Dr. Amjad Rasheed says that ‘when the country’s current account deficit increases and foreign exchange reserves are rapidly reduced, the external loan installments and interest payments on them are a problem. If it becomes, it shows that the country is moving towards bankruptcy.

He said that the current account deficit increases because the imports in the country are high and in comparison, the exports do not increase at the pace that the dollars going abroad on the imports are in the form of exports. come back and this puts pressure on foreign exchange reserves as imports have to be paid for from there. Due to this payment, it becomes difficult to repay the installment of the external loan and the interest on it because the external loan also has to be paid in dollars.

Saim Ali of IBA Karachi says that the biggest sign of a country moving towards bankruptcy is the situation of the country’s foreign exchange reserves, how fast they are decreasing. “The decrease in them has an impact on external payments because the debt has to be repaid in dollars and if the dollar reserves are decreasing, it means that the country’s ability to repay the debt is decreasing.”

He says that “Similarly, if the trade deficit is increasing continuously and more dollars are being spent on imports and dollars are coming less in the form of exports, then this will also reduce the reserves of the country.”

Dr. Amjad Rashid says that ‘when a country is close to bankruptcy, the bonds issued by it to take loans in the international market are also taken at high interest rates, which means that the country has to invest in these bonds. Those have to pay higher profits and the country’s rating is downgraded by international credit rating agencies.

What are the negative effects of bankruptcy?

Dr. Amjad says that bankruptcy it lowers the country’s credit rating in the global market and does not allow more credit facilities from international institutions and other countries. He says that a country that runs on loans also needs loan facilities from international financial institutions so that the country’s economy can run.
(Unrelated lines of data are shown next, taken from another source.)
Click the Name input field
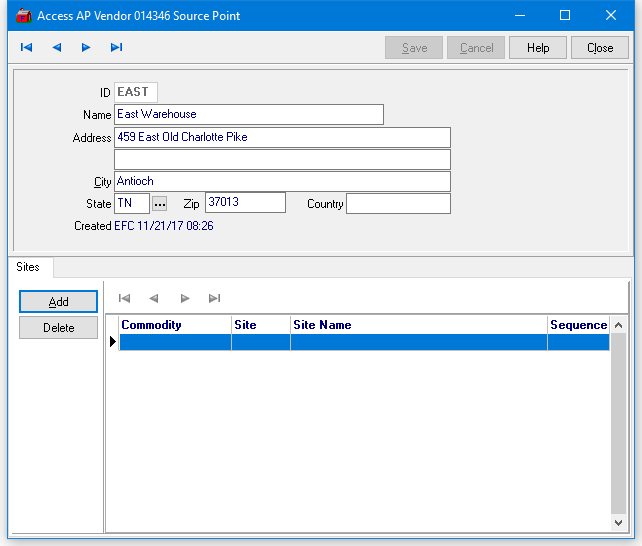The width and height of the screenshot is (642, 546). click(x=249, y=115)
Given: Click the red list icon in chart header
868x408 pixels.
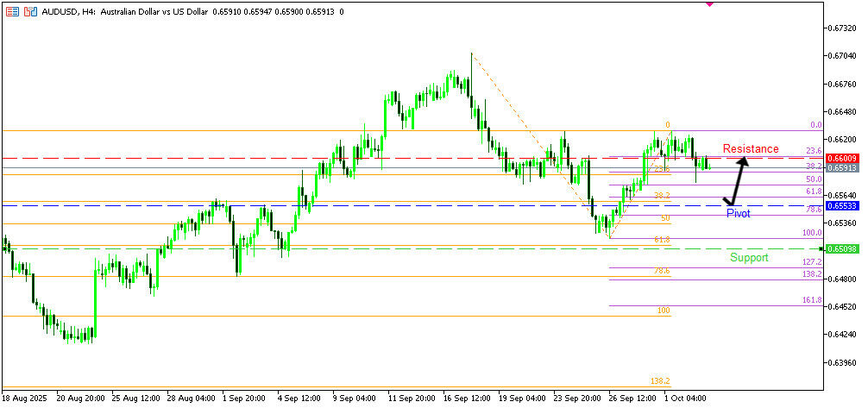Looking at the screenshot, I should coord(9,12).
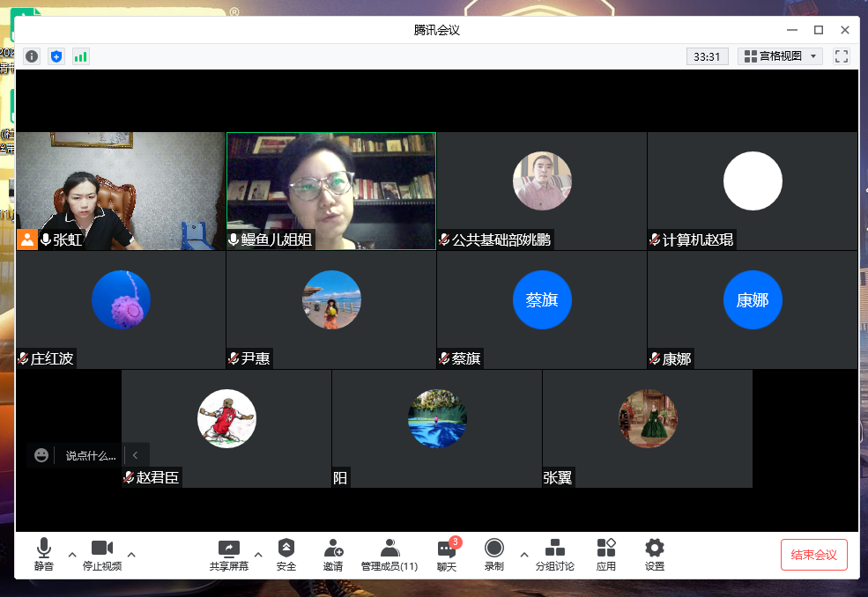The height and width of the screenshot is (597, 868).
Task: Open the 应用 apps icon
Action: coord(606,555)
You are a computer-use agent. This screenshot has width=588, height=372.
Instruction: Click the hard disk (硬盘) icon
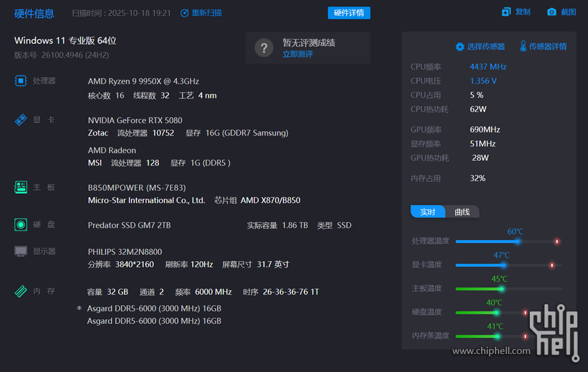point(21,225)
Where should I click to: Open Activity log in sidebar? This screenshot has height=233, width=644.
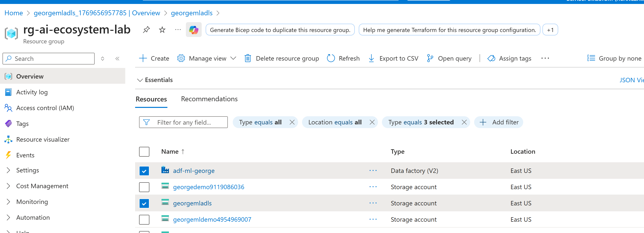32,92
He says that “in the case of bankruptcy, the serious consequences can be that the merchandise going out of the country is seized and the aircraft and ships of your country are seized in another country.”
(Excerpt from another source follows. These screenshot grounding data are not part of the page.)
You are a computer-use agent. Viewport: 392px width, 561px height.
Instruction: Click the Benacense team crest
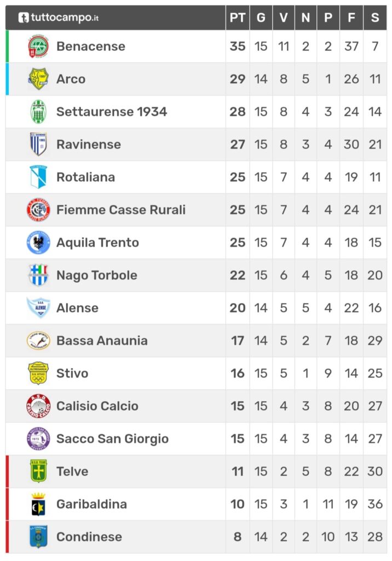[x=38, y=47]
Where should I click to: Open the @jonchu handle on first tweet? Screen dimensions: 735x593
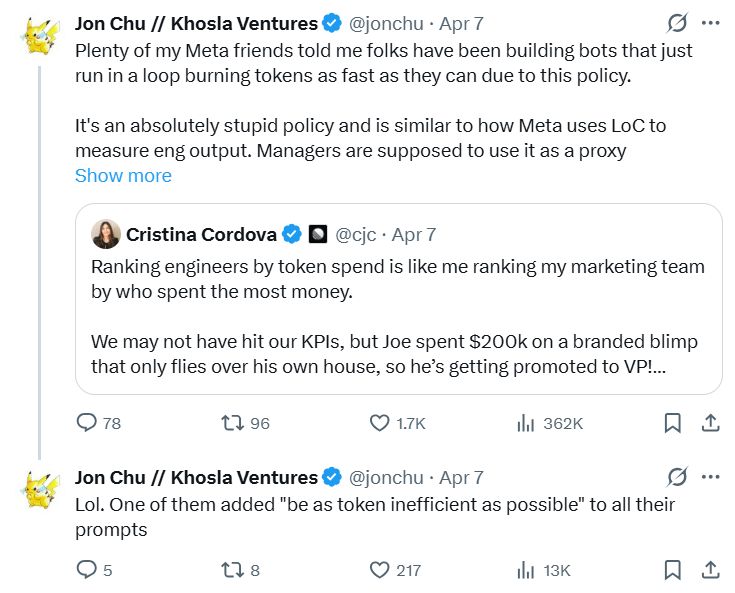(385, 23)
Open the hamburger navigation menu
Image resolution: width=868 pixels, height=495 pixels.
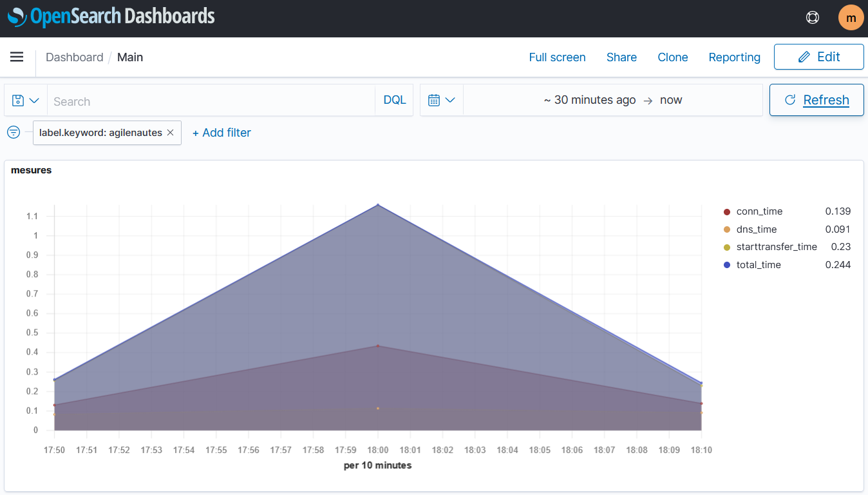pyautogui.click(x=17, y=57)
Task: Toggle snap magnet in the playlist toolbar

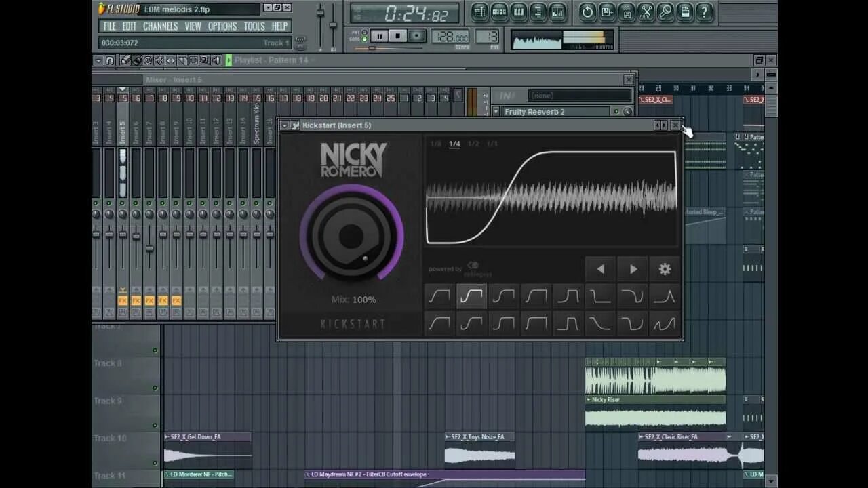Action: click(111, 60)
Dr. Pasha says, “In the case of bankruptcy, the value of the currency begins to depreciate very quickly on a remittance basis, as happened in Venezuela, when the country went bankrupt, its currency became so worthless that it It was scattered on the streets and people used to run over it.’

Is Pakistan at risk of bankruptcy?

Talking about Pakistan’s bad economic situation and the possibility of the country going bankrupt, Dr. Pasha says that there is no possibility in his view because the economic situation of Pakistan is not such that it should be declared bankrupt. He says that if a very difficult situation comes up, friendly countries of Pakistan can help him.
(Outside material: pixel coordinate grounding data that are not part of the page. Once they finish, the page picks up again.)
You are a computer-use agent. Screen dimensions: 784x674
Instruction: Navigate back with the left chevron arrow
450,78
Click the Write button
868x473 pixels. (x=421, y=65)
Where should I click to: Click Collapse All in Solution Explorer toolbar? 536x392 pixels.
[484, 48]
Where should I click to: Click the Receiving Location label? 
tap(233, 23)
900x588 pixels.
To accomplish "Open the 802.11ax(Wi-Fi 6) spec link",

He says that we should not say anything at this time that would indicate that Pakistan is going bankrupt. He said that Pakistan’s credit is still such that it can get more loans.

Dr. Amjad says that Pakistan is not likely to go bankrupt, although the situation is difficult, but there is no such risk. He says that the import bill is a cause for concern but the central bank is taking steps to reduce it and international financial institutions also allow Pakistan to reduce imports.

Dr. Amjad says that all over the world, countries run at a loss and Pakistan is not a unique case. He said that the example given by Shabar Zaidi can be applied to a private company, that if a company runs in loss for a long time, it becomes bankrupt, but the case of countries is different and there are many countries that are in loss. Let’s go and borrow from international institutions.’

He says that ‘Pakistan had partially defaulted once in 1999 when the country defaulted on payments to Pakistanis in foreign exchange bonds, but that too was due to sanctions imposed after the nuclear explosions. ‘

Saeem Ali also rejects the possibility of bankruptcy of the country in the current economic situation and says that “Pakistan has to take steps to avoid any such situation so as to balance the external payment sectors of the country.”